» **INPUT**:
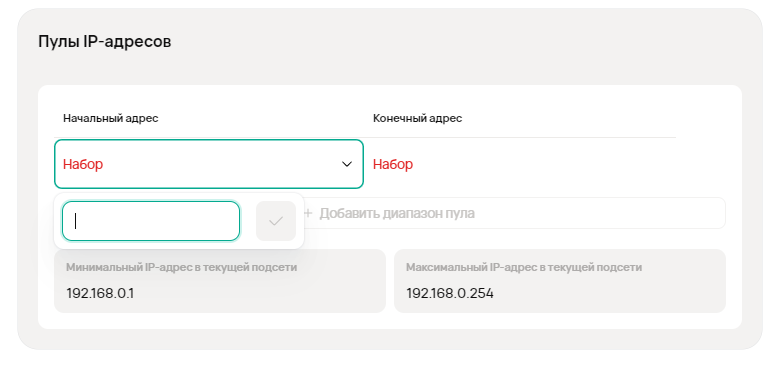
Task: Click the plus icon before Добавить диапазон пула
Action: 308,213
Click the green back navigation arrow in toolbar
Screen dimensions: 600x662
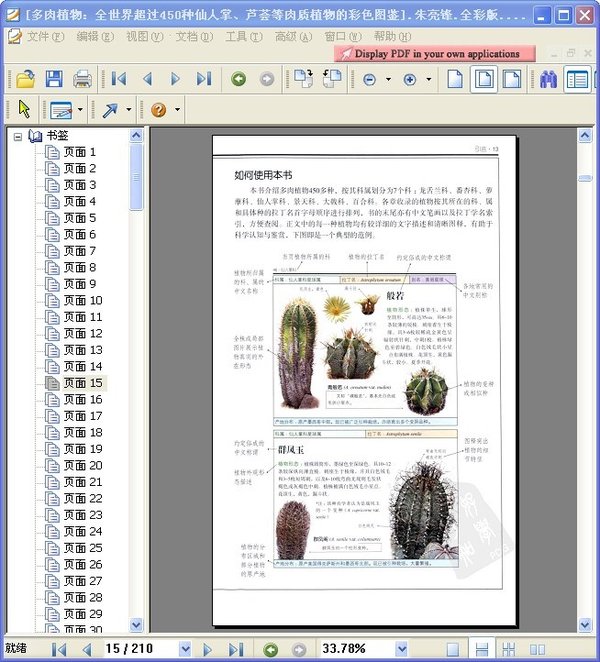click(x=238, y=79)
* * *
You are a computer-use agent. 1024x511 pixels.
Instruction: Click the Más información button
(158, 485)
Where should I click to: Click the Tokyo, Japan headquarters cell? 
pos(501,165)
* * *
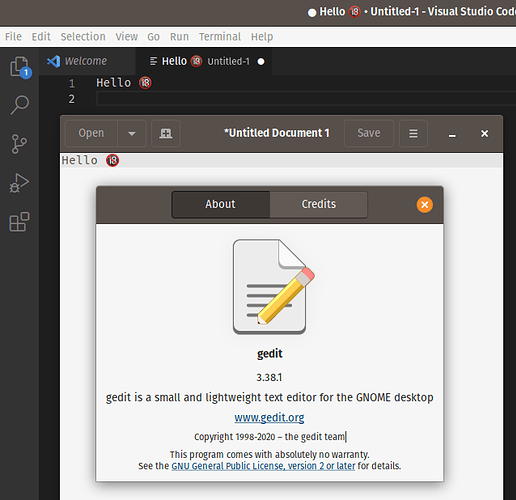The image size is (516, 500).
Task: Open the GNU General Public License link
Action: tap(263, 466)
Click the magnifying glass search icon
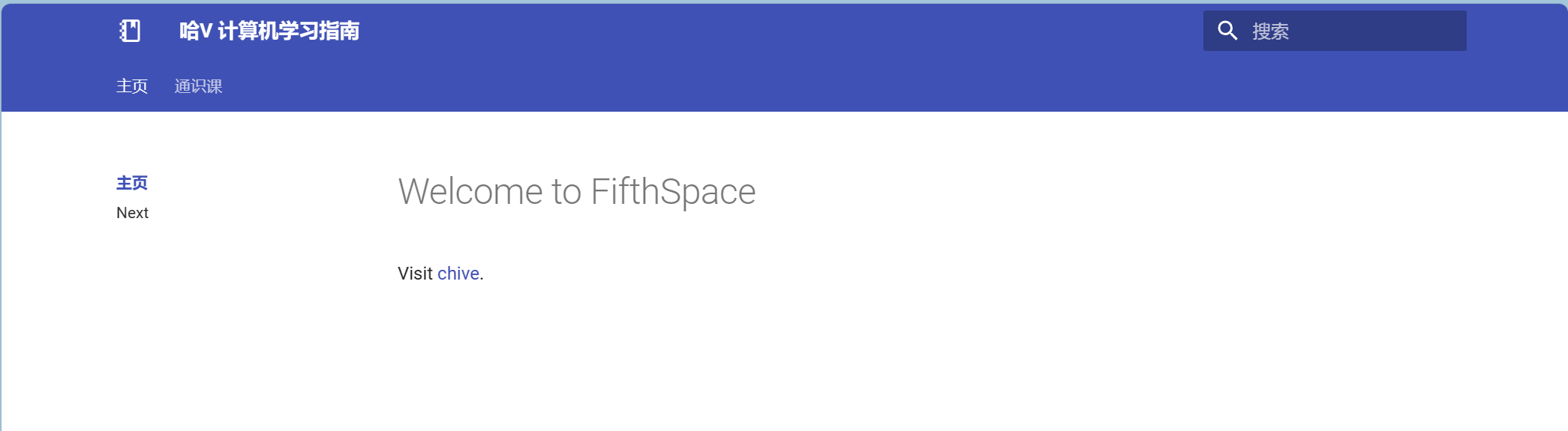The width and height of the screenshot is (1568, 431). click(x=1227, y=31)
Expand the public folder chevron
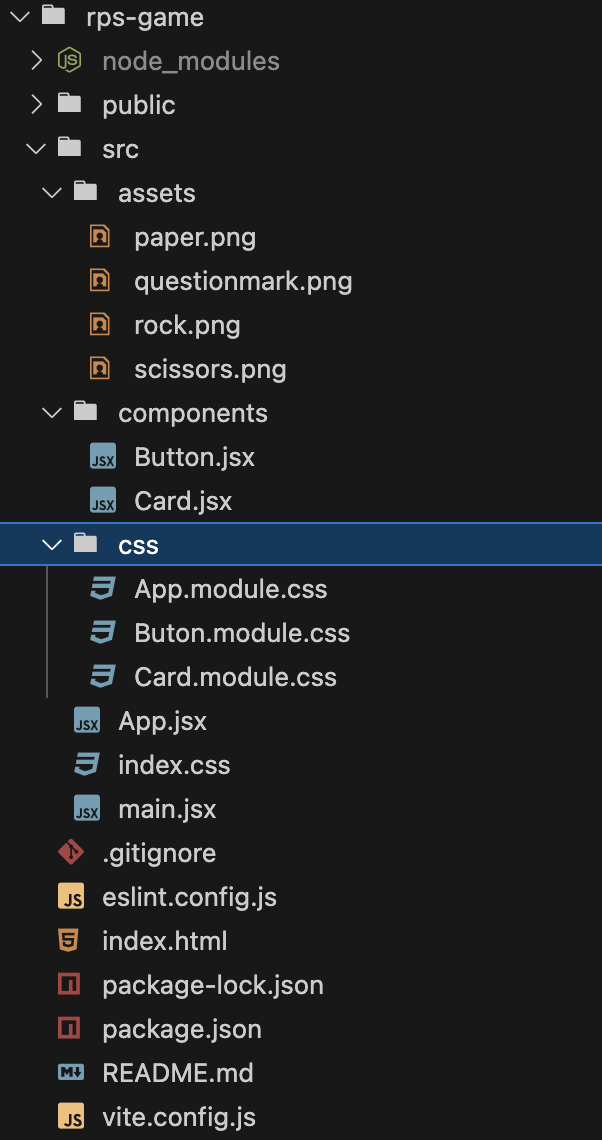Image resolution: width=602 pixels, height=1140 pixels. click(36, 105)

» **TASK PROMPT**:
Rewrite the material starting at the line containing "Where should I" and ending at the line containing "pos(501,165)", replacing "headquarters" with "office" and changing nothing else.

» **WRITTEN ANSWER**:
Where should I click to: Click the Tokyo, Japan office cell? 
pos(501,165)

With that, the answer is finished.